### What the task requires:
Where an image appears, leave it out; otherwise repeat the data exactly.
--- Provided material ---
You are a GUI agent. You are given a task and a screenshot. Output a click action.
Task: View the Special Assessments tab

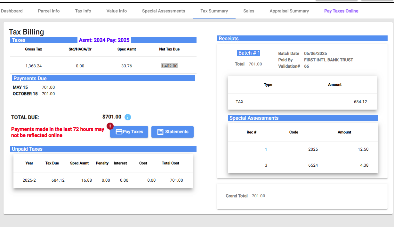pyautogui.click(x=164, y=11)
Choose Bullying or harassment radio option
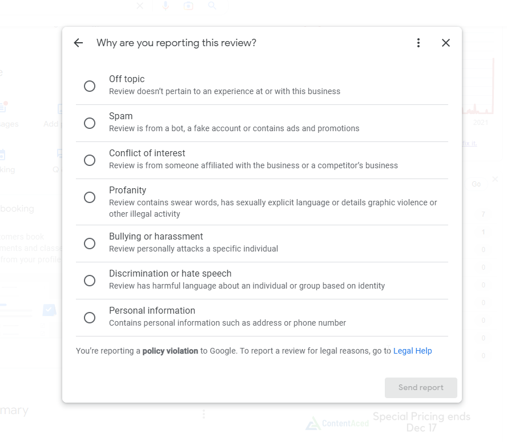The image size is (507, 442). pyautogui.click(x=90, y=244)
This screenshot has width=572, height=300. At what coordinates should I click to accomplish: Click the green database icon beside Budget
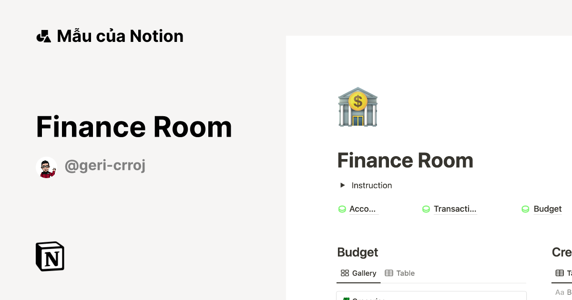tap(525, 209)
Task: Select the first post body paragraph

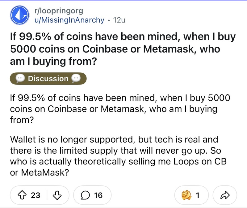Action: click(120, 109)
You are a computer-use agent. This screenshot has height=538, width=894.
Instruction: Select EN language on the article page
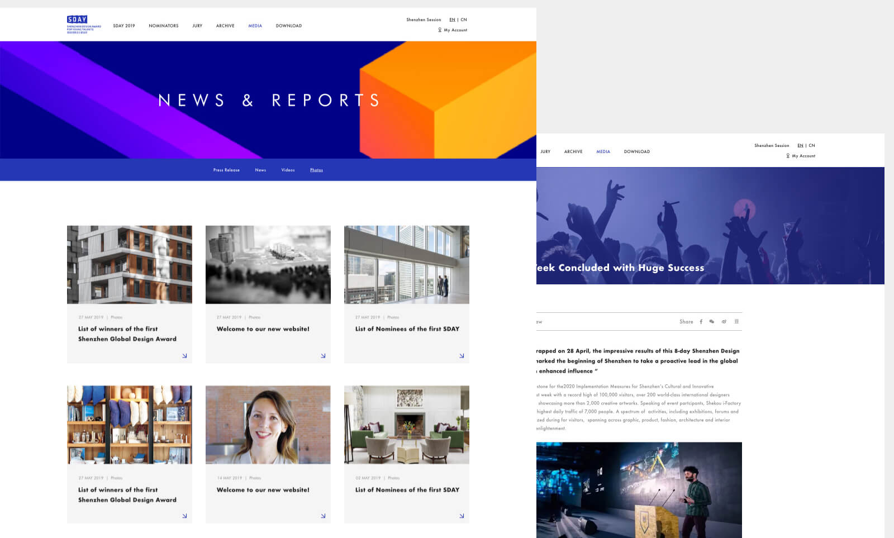800,145
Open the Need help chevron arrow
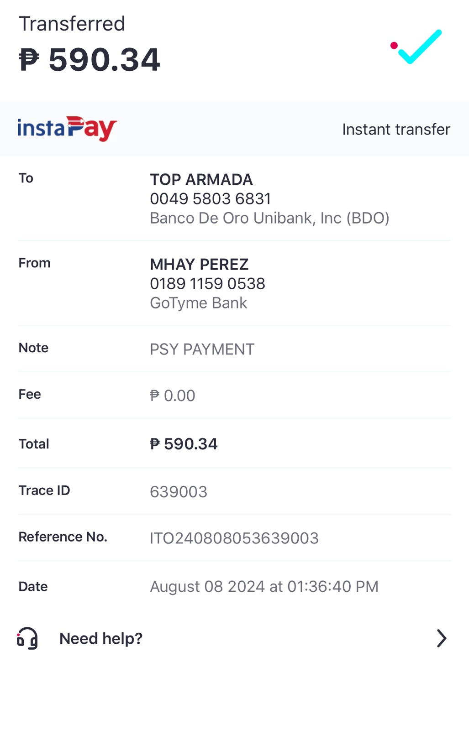 (441, 638)
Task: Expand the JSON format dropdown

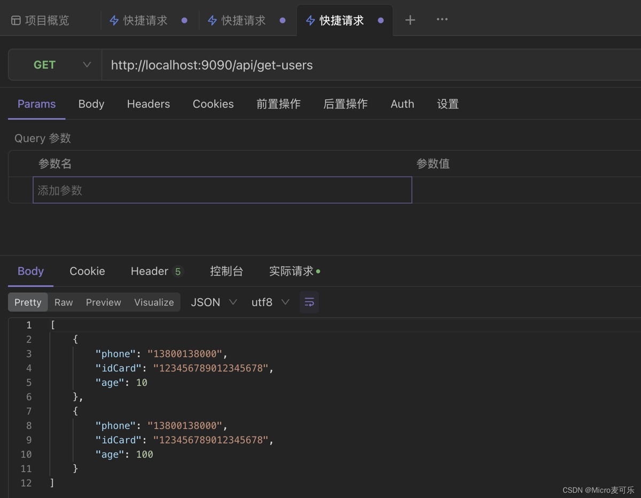Action: tap(214, 302)
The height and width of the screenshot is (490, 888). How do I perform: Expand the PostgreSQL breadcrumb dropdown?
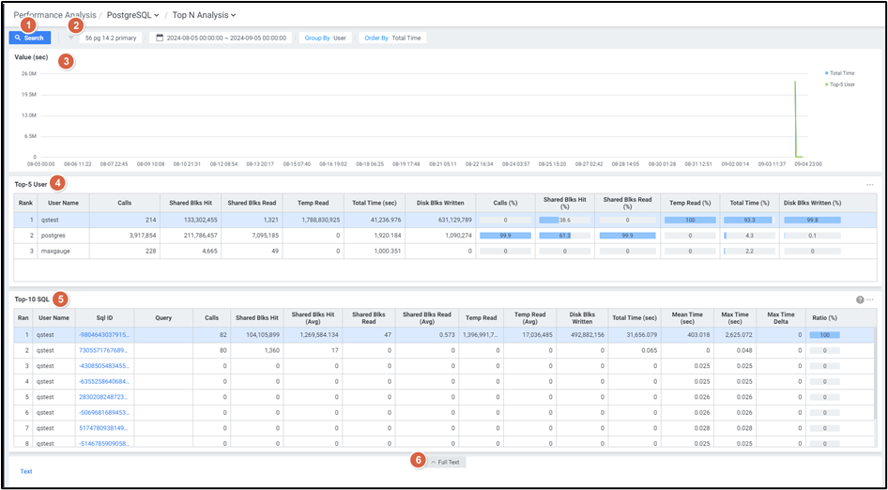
---
### Response to this exercise:
You are a GUI agent. You are given a task and a screenshot. Output a click action.
Task: View the Special Assessments tab

pyautogui.click(x=164, y=11)
Choose Bullying or harassment radio option
The image size is (507, 442). pyautogui.click(x=90, y=244)
This screenshot has width=572, height=300. At what coordinates should I click to accomplish: Click the green database icon beside Budget
tap(525, 209)
Task: Select the first post body paragraph

Action: click(120, 109)
You are a computer-use agent. This screenshot has height=538, width=894.
Instruction: Select EN language on the article page
800,145
Open the Need help chevron arrow
 (441, 638)
Task: Expand the JSON format dropdown

Action: tap(214, 302)
The height and width of the screenshot is (490, 888). How do I perform: Expand the PostgreSQL breadcrumb dropdown?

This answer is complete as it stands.